#### EXERCISE OBJECTIVE
In the data, from the line with "Image resolution: width=455" to the line with "should pyautogui.click(x=66, y=150).", swap "thumbnail" for "image" and write those lines out again with nothing else changed. Leave the pictures out.

===

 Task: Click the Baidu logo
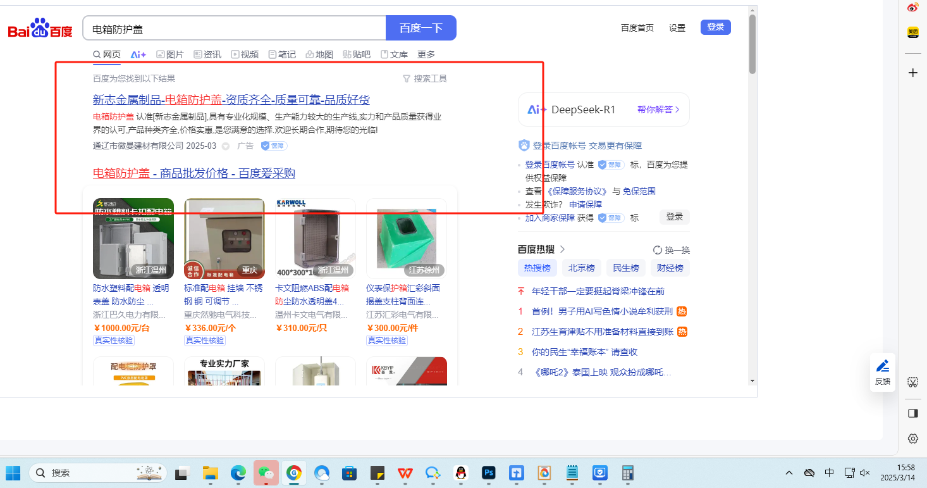pos(40,28)
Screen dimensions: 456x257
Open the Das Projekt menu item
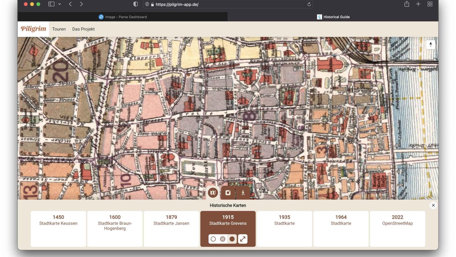click(83, 29)
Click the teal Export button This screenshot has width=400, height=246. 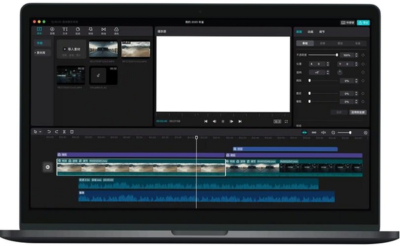point(363,23)
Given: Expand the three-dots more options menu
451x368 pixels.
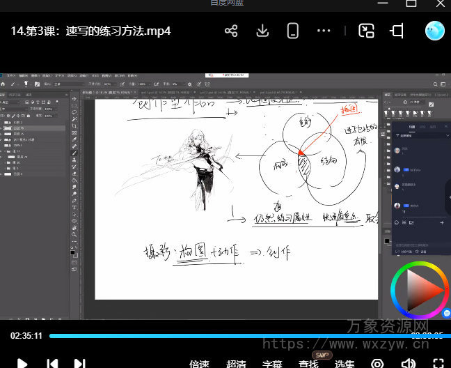Looking at the screenshot, I should (324, 31).
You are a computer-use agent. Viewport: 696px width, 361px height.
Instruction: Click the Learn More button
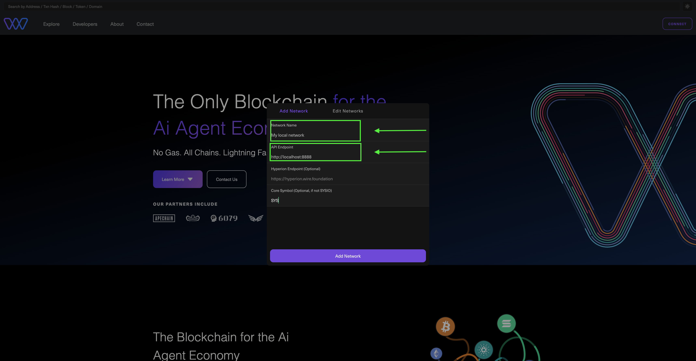[178, 179]
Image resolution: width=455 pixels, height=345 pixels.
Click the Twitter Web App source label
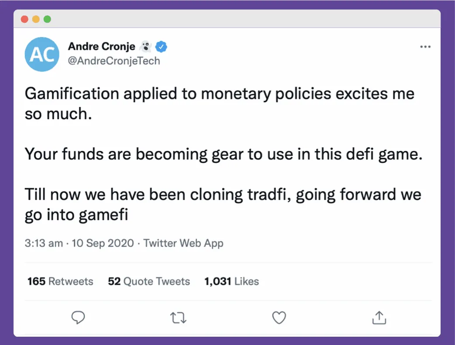pos(183,243)
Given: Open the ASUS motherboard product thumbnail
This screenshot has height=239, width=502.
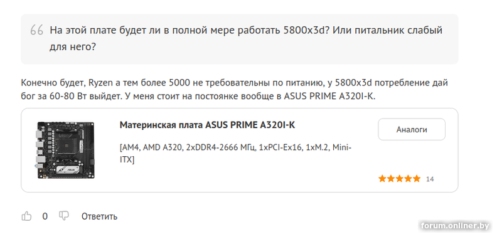Looking at the screenshot, I should pyautogui.click(x=66, y=150).
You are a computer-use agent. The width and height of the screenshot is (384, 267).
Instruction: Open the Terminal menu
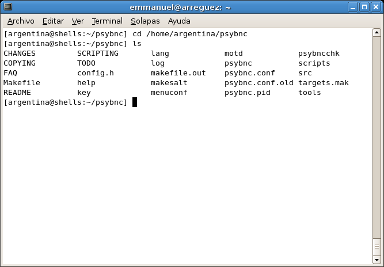coord(107,21)
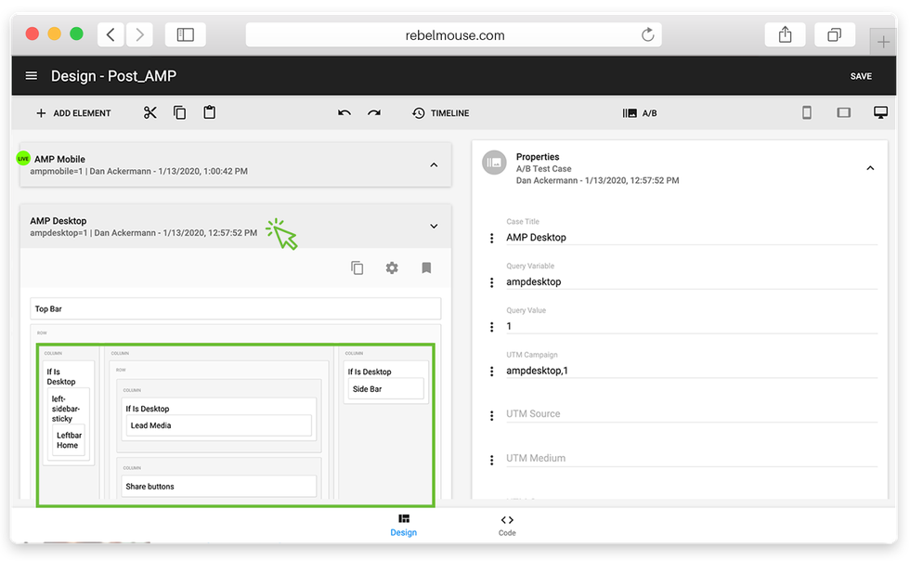Collapse the AMP Mobile section
Screen dimensions: 910x561
tap(433, 164)
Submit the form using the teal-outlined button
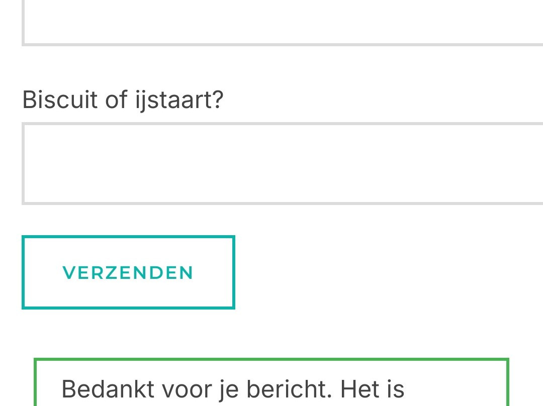This screenshot has width=543, height=406. point(128,272)
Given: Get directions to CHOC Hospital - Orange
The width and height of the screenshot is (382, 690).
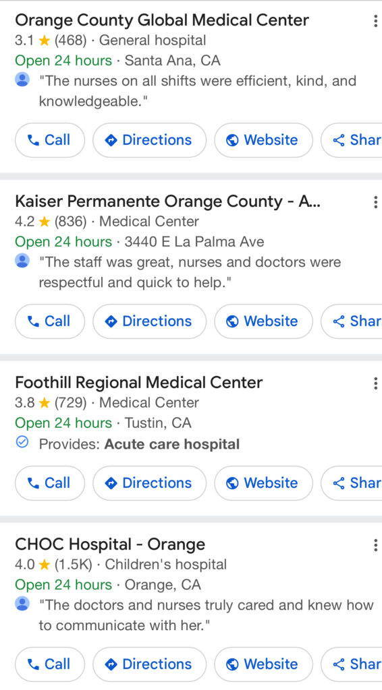Looking at the screenshot, I should [149, 664].
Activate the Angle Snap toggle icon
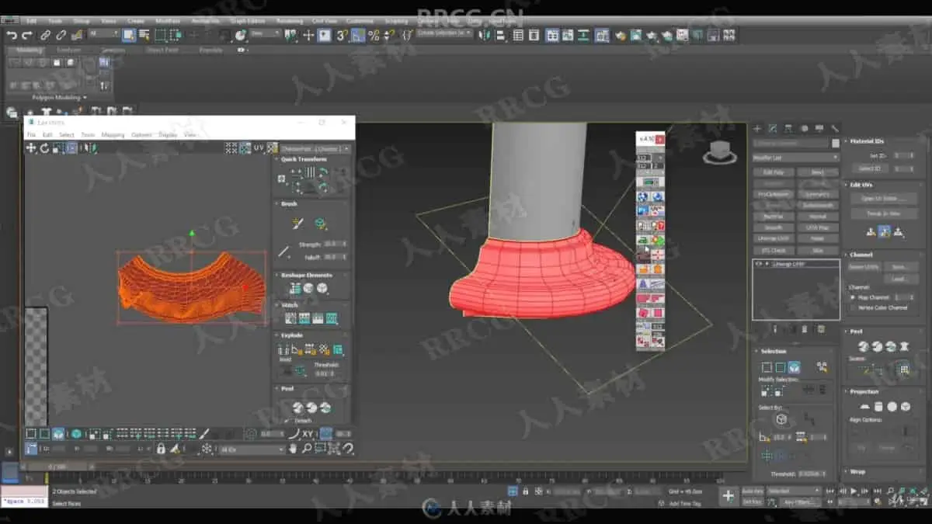Screen dimensions: 932x524 (358, 35)
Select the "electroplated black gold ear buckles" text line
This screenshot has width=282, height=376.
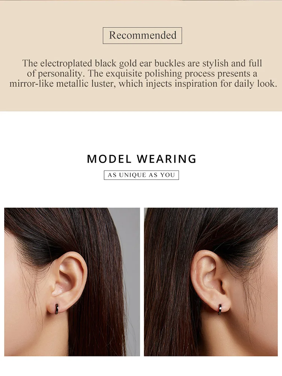point(142,63)
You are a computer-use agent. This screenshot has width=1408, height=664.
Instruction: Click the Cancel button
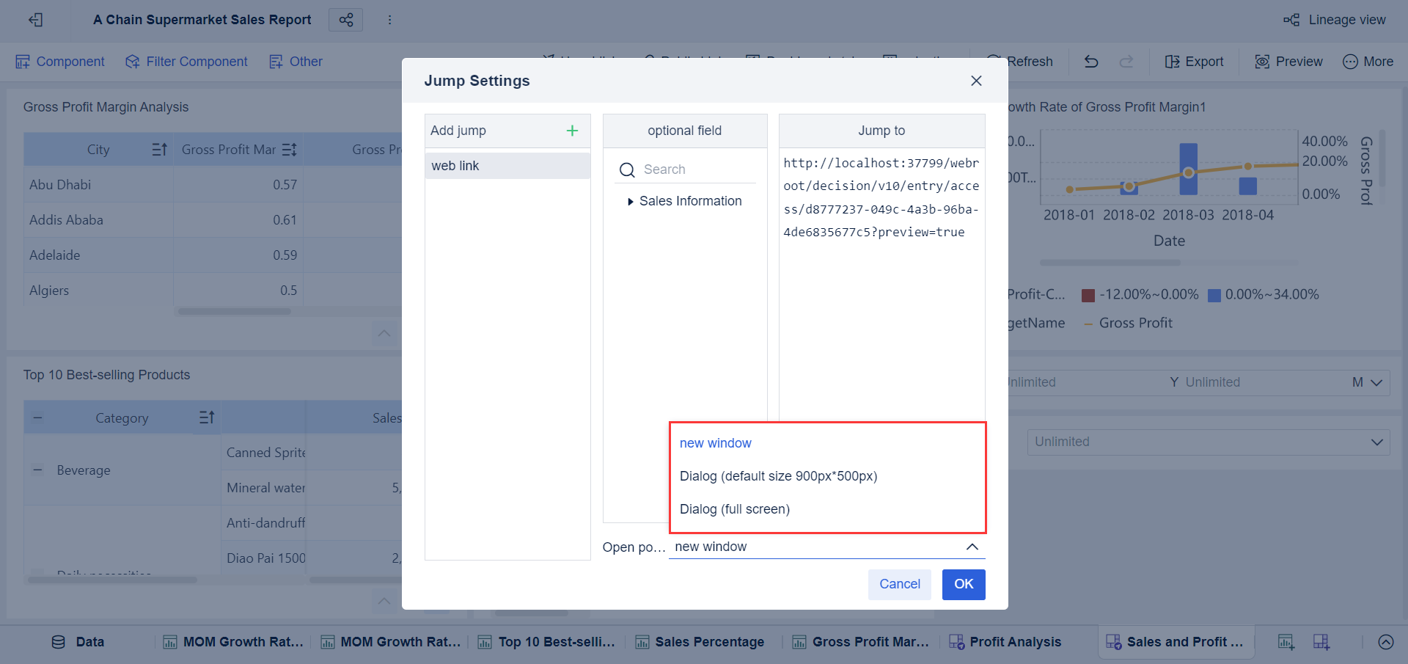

===

#### EXPECTED ANSWER
Image resolution: width=455 pixels, height=345 pixels.
Click the Twitter Web App source label
pos(183,243)
Given: Open the ASUS motherboard product image
This screenshot has height=239, width=502.
Looking at the screenshot, I should pyautogui.click(x=66, y=150).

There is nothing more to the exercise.